Box Office Democracy: Kong: Skull Island
It’s probably a good thing that I’m not in charge of which movies get made and which ones don’t. While we would certainly get fewer third-rate horror movies and lazy animated movies (and like three more Crank movies, what happened to that franchise?) there’s just so many movies that must sound terrible at the log line phrase that end up being good movies. For example, if I had been in charge when someone came and said, “Hey, we want to make a new King Kong movie but it’s going to be what if King Kong met Apocalypse Now!” I probably would have passed. But someone at Legendary Pictures said yes, and we got Kong: Skull Island—a delightful, odd, horrific monster movie. It’s a better movie than I expected, a better movie than it probably should be, and a worthy opening salvo in the 2017 action movie wars.
The second act of Kong: Skull Island was the whole movie for me. The first act is an endless parade of set-up that I did not need, made only barely tolerable by the frequent use of John Goodman. I don’t particularly care how or why anyone ends up on Skull Island, just that it happens— and while I appreciate that different sets of characters need to be briefed on the nature and the history of the island, I don’t need to hear everything three times. I just need them to get to the part of the movie where there’s a giant monkey. Similarly, the end doesn’t feel like it’s the end result of the build of the movie, more like the movie needs to wrap up— and so a bigger, badder, version of the kind of fight we’ve already seen is whipped together and done in full view of all the remaining characters. It didn’t work for me. The middle of the movie is where I got my money’s worth. The characters are all split up, and each scene is them uncovering some new horror or another as the color temperature shifts on a dime. It’s stressful, terrifying, and relentless just like Mad Max: Fury Road. It puts you on the edge of your seat waiting for the next giant spider or terrible bird or whatever and Kong himself is a rare, seemingly random, participant in the action. When he appear on screen he’s riveting (he’s King Kong— he’s been doing this since 1933) but he doesn’t drive the action per se.
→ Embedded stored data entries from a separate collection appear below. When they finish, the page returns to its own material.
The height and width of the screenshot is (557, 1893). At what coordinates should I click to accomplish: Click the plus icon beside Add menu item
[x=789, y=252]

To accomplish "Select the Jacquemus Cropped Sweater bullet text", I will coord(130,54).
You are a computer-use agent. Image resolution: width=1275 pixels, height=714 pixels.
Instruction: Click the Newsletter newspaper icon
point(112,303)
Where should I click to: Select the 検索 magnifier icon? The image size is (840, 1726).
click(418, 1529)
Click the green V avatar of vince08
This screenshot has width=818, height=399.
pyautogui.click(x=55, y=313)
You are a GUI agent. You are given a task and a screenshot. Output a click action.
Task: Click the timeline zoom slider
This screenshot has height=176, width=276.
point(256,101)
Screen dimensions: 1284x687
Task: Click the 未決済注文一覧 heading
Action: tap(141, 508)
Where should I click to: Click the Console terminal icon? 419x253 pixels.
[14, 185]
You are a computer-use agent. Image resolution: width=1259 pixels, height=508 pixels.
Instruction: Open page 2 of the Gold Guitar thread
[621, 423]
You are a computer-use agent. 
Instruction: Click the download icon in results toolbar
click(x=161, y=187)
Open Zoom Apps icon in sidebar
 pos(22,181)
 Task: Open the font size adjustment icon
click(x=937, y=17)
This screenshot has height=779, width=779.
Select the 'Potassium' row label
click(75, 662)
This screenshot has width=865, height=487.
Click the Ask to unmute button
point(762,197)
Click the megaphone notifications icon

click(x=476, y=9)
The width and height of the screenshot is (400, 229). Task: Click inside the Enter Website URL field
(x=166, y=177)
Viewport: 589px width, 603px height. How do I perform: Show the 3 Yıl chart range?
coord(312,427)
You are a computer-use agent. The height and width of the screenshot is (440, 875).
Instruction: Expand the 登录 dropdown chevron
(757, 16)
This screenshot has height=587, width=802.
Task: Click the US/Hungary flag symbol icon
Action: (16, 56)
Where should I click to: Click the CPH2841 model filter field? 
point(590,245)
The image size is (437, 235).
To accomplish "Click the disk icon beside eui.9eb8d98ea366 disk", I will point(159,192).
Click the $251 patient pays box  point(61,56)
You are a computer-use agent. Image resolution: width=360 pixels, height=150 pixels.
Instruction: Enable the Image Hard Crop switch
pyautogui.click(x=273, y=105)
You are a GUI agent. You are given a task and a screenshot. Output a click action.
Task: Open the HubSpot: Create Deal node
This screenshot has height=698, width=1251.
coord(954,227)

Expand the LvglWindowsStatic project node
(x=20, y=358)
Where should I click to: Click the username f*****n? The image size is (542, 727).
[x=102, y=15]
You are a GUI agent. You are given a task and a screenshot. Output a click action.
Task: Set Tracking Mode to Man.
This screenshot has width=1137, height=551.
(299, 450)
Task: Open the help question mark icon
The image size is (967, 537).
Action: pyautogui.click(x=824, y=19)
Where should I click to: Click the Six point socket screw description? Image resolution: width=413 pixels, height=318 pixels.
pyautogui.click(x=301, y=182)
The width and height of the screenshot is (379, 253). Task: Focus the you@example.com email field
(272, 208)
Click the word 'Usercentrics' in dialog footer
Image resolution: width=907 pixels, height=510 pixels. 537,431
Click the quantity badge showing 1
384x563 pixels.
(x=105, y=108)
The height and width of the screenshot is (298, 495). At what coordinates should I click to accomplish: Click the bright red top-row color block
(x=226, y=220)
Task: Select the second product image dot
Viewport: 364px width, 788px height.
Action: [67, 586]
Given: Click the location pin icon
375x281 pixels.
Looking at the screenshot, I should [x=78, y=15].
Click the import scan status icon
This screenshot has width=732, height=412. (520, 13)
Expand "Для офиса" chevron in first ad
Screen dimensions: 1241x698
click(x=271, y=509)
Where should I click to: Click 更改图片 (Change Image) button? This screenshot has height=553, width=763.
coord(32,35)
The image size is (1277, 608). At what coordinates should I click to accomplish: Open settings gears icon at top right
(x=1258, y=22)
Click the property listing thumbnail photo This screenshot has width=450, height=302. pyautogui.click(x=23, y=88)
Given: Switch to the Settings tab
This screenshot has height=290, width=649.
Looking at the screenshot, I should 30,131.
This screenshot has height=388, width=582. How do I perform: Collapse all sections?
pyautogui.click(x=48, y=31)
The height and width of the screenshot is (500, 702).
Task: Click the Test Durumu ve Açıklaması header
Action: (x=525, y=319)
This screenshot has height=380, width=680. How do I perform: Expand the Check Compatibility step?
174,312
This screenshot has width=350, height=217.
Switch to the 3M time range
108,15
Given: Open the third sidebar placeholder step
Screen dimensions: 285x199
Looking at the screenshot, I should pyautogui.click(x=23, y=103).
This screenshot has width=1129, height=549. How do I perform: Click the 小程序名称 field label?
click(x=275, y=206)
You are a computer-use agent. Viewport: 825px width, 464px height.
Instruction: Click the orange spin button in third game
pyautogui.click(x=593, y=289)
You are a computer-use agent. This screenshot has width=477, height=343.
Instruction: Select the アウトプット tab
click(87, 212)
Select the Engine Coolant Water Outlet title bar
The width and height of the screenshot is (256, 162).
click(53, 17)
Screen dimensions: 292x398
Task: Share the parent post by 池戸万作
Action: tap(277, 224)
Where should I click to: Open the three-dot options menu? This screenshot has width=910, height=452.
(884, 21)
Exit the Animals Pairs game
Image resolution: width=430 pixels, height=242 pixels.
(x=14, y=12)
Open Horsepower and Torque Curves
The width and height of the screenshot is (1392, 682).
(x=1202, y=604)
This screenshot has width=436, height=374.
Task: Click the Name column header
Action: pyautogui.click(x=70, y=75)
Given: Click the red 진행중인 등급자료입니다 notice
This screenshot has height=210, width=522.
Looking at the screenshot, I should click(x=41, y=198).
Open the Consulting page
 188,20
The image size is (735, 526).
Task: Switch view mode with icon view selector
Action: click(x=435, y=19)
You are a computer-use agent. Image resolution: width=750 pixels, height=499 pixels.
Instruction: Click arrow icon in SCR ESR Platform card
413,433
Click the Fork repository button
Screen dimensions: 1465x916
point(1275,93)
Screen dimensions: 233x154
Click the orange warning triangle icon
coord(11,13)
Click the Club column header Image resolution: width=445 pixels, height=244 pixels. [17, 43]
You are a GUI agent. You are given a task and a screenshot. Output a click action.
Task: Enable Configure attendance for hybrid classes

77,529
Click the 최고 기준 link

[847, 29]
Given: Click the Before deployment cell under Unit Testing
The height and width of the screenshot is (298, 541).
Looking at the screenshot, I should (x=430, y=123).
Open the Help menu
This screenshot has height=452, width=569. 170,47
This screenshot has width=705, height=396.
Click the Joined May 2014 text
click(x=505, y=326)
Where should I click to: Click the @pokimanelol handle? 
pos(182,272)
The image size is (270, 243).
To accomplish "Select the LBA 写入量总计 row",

It’s a wonderful segment, some of the best filmmaking I’ve seen in years… they just couldn’t keep it up.
I understand that everything needs to be a franchise these days and that shared universes are the new hotness, but we might be expending too much effort to lead up to a crossover movie with Kong and Godzilla. We don’t need six years and four films to connect the rebooted Godzilla with the rebooted Kong. Either audiences are smart enough to not need their hands held the whole way to get them interested in the monster showdown, or they’re so dumb you risk losing their attention entirely. I refuse to believe that people fall in to the narrow band of needing all this exposition to understand that they what to watch two giant creatures level a city.
You can never quite tell what’s going to work in a movie. The B plot of Kong: Skull Island is essentially Moby Dick retold with Samuel L. Jackson playing Captain Ahab (and with Kong playing the whale, of course) and it’s ludicrous and a bit predictable and it steals shots from a dozen other movies and it’s delightful. One of the reasons the third act didn’t work for me is that this plot has run its course and we’re given a less satisfying antagonist for the finale. I might have just been in an uncommonly good mood, or maybe I was blinded by the spectacle of an IMAX screen but I found all the ridiculousness in Kong totally charming. I also liked the 2005 Kong Kong more than my peer group at the time, so maybe I have a soft spot for giant apes. Kong: Skull Island is, at its best, an oppressive, horrifying film and it’s a triumph.